MIF has an ongoing online program featuring new shows, archive productions, and artist talks. The latest additions include a new online version of the 2017 immersive experience Party Skills for the End of the World, created by Nigel Barrett and Louise Mari from the performance collective Shunt. Click here for lineup details.

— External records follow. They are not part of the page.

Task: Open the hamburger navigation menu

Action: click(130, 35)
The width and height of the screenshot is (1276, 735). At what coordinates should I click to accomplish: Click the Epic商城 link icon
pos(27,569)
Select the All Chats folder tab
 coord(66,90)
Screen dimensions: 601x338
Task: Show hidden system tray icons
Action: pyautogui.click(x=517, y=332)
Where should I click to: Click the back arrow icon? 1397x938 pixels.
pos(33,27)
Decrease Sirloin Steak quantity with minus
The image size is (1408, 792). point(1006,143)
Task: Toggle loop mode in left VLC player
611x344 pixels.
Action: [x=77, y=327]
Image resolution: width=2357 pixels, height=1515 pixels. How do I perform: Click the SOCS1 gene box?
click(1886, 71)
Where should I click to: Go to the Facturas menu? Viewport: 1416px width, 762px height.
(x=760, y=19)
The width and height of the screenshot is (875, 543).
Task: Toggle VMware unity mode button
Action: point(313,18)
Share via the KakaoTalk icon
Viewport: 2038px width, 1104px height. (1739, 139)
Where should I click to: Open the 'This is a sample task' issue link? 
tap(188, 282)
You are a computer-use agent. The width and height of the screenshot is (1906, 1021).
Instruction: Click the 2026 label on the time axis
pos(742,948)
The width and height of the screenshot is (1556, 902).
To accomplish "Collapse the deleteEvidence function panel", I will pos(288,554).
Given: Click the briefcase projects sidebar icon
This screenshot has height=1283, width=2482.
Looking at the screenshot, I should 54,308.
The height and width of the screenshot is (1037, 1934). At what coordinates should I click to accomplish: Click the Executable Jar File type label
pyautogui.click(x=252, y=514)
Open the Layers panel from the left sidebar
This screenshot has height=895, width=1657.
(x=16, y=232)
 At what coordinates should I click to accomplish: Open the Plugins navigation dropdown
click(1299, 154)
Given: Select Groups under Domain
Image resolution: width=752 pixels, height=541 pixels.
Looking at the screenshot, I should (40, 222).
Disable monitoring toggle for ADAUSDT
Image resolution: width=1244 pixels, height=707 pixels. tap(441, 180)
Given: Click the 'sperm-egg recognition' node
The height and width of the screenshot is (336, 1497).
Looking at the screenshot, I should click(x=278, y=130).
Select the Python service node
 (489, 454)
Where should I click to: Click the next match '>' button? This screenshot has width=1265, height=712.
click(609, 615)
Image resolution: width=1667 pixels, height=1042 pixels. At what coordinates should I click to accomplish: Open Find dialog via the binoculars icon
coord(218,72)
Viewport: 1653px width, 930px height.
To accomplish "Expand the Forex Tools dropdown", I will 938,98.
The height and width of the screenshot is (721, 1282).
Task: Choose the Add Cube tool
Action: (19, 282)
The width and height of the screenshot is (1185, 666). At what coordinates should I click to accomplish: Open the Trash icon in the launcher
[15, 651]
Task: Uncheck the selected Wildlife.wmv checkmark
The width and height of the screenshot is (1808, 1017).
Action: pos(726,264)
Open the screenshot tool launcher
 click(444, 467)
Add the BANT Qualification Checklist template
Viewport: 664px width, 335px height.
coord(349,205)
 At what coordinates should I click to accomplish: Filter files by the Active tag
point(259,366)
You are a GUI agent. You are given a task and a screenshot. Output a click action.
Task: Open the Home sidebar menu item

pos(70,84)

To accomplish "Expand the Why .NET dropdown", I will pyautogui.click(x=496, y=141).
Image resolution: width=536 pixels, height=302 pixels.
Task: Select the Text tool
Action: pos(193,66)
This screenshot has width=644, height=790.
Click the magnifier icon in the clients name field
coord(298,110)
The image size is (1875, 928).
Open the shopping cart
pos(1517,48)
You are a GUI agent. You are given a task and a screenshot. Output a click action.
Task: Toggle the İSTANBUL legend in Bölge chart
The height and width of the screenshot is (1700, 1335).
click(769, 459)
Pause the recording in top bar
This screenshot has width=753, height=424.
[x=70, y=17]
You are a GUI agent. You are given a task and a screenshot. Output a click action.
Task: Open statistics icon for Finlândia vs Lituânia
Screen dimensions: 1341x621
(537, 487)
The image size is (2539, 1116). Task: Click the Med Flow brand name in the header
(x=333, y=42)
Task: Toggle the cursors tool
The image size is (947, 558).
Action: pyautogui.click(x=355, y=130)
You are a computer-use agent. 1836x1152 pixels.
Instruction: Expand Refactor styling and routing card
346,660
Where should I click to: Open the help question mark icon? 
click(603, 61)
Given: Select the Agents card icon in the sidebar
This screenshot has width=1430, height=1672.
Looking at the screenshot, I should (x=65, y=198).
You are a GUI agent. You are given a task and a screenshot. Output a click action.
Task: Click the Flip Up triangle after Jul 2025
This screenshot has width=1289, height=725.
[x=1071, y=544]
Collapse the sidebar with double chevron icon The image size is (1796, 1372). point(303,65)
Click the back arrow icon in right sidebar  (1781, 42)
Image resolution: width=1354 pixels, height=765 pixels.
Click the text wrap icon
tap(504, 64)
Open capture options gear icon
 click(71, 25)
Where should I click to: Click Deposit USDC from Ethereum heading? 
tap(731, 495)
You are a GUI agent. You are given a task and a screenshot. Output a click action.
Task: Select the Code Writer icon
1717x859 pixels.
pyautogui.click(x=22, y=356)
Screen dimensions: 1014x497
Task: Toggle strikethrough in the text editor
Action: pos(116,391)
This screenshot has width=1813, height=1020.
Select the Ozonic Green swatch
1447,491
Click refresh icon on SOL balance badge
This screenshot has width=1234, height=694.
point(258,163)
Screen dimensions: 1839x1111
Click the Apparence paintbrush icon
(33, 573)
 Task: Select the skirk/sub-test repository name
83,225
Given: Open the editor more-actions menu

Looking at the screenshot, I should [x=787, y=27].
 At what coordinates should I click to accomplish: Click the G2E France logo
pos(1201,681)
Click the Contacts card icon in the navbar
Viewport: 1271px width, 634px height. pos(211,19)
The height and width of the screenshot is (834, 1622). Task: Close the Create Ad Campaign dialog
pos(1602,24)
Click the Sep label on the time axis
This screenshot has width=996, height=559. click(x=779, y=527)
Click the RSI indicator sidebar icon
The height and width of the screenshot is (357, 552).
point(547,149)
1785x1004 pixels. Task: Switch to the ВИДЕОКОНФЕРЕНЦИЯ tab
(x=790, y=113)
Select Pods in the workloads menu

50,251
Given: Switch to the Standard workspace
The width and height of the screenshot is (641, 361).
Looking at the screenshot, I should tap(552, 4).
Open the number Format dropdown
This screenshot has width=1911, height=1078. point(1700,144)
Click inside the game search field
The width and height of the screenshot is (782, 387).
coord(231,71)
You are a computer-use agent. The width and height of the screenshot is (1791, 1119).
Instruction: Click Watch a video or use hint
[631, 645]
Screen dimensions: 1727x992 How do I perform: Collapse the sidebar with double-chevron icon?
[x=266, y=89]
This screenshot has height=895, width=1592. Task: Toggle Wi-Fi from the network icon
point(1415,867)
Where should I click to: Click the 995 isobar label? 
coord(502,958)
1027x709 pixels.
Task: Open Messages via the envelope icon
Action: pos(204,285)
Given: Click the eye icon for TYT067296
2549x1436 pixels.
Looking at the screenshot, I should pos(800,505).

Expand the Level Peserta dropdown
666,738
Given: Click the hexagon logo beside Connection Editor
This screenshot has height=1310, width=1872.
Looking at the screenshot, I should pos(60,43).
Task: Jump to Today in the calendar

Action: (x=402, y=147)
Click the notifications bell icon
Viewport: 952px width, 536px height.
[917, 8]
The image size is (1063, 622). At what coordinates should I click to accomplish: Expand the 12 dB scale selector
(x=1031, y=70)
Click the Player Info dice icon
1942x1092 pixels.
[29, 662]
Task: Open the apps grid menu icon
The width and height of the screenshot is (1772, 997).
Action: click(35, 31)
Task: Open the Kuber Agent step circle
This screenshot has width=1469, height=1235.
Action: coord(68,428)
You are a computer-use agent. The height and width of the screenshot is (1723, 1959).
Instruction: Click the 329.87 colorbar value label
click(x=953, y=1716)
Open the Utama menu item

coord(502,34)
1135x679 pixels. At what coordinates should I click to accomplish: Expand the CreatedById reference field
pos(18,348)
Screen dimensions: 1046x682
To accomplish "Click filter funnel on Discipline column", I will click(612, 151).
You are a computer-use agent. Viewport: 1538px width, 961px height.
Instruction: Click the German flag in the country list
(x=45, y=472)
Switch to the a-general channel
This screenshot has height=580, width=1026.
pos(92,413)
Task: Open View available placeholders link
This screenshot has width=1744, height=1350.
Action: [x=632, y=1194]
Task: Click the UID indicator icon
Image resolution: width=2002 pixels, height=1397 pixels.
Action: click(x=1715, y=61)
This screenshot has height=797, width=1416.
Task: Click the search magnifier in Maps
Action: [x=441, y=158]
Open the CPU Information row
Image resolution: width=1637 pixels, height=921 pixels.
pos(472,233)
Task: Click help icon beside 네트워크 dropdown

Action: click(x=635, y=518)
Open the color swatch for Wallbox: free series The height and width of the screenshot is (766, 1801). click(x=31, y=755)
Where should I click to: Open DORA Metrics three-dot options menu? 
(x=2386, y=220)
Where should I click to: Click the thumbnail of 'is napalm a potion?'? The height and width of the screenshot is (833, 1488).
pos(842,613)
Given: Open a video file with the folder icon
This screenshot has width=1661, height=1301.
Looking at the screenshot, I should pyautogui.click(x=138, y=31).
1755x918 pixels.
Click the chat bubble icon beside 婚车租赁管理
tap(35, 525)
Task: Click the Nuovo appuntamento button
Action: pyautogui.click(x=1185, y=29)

Interview with Judi Dench @ The Orange Tree Theatre

Watch an exclusive 90-minute conversation with Dame Judi Dench. Dench made her professional debut in 1957 with the Old Vic Company. Over the following few years, she performed in several of Shakespeare's plays, in such roles as Ophelia in Hamlet, Juliet in Romeo and Juliet, and Lady Macbeth in Macbeth.

The Encounter

Complicité’s sonic adventure uses binaural technology to take you into the Amazonian jungle and the mind of an American photographer, Loren McIntyre, and in and out of the life of creator and performer Simon McBurney. A recording from the Barbican is available for free. Don’t forget your headphones! 

Die Schaubühne
in German with English Subtitles

Berlin’s essential theatre, run by Thomas Ostermeier, is streaming classic productions from its archive, many of them with English subtitles. Lars Eidinger (SS-GB and Personal Shopper) stars in Hedda Gabler. Give it a watch here.

Soho Theatre On Demand

Experience the very best shows filmed live at Soho Theatre, London’s most vibrant producer of new theatre, comedy, and cabaret. You can watch full-length shows from the likes of comedians Jen Brister, Joel Dommett, Shappi Khoransdi, Mae Martin, Panti Bliss, and Jessie Cave, or nestle down with Fleabag in her original stage show.

Fleabag

You’ve watched both TV series. You’ve read the scripts. Maybe you’ve even seen the stage show more than once. But you’ll probably still be streaming Phoebe Waller-Bridge’s performance of her wildly successful monologue, recorded at Wyndham’s Theatre in London where it sold out last summer. Fleabag is available to stream on Soho Theatre’s On Demand site and on Amazon Prime. All proceeds will go towards charities including the National Emergencies Trust, NHS Charities Together and Acting for Others, which provides support to all theatre workers in times of need.

Hampstead Theatre 

The Hampstead Theatre promotes and commissions work from emerging playwrights. They have a wide selection of recordings from their plays on their website.

Told By An Idiot

The questing British theatre have, as they put it, been “creating the unexpected” since they launched in 1993. As their current tour of The Strange Tale of Charlie Chaplin and Stan Laurel has been cut short, they are sharing shows from their vast archive which is stuffed with gems. Each show is available for a week only—keep an eye on their site to see what’s currently on offer.

Cyprus Avenue
(16+ age recommendation)

To mark World Theatre Day, the Royal Court released an online version of David Ireland’s blistering play Cyprus Avenue, starring Stephen Rea as a Belfast loyalist who is convinced his baby granddaughter is Gerry Adams. The film mixes the drama shot at the Royal Court with location scenes of Belfast.

Girls Like That
(16+ Age Recommendation)

London’s Unicorn theatre has a world-class reputation for theatre for young audiences and its production of Evan Placey’s Girls Like That gripped the roomful of teenagers I watched it with in 2014. It’s online in full and offers a raw account of adolescent anxiety, slut-shaming, and self-belief. In-your-face theatre that stays in your mind.

— Anya Trofimova is a 15-year-old poet and creative from London.